__DATASET RECORDS__

━━━━━━

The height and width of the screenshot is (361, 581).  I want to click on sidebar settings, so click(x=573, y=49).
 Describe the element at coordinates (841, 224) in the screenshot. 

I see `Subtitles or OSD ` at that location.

━━━━━━

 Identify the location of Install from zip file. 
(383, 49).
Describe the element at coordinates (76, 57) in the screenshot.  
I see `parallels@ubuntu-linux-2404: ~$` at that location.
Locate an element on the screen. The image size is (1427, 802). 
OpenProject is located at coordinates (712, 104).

━━━━━━

__THE TASK__
Please repeat the entries word for word, starting with the line that contains "Identify the location" and going on through the line that contains "OpenProject is located".

__TASK ANSWER__
 Identify the location of Install from zip file. 
(383, 49).
Describe the element at coordinates (76, 57) in the screenshot.  
I see `parallels@ubuntu-linux-2404: ~$` at that location.
Locate an element on the screen. The image size is (1427, 802). 
OpenProject is located at coordinates (712, 104).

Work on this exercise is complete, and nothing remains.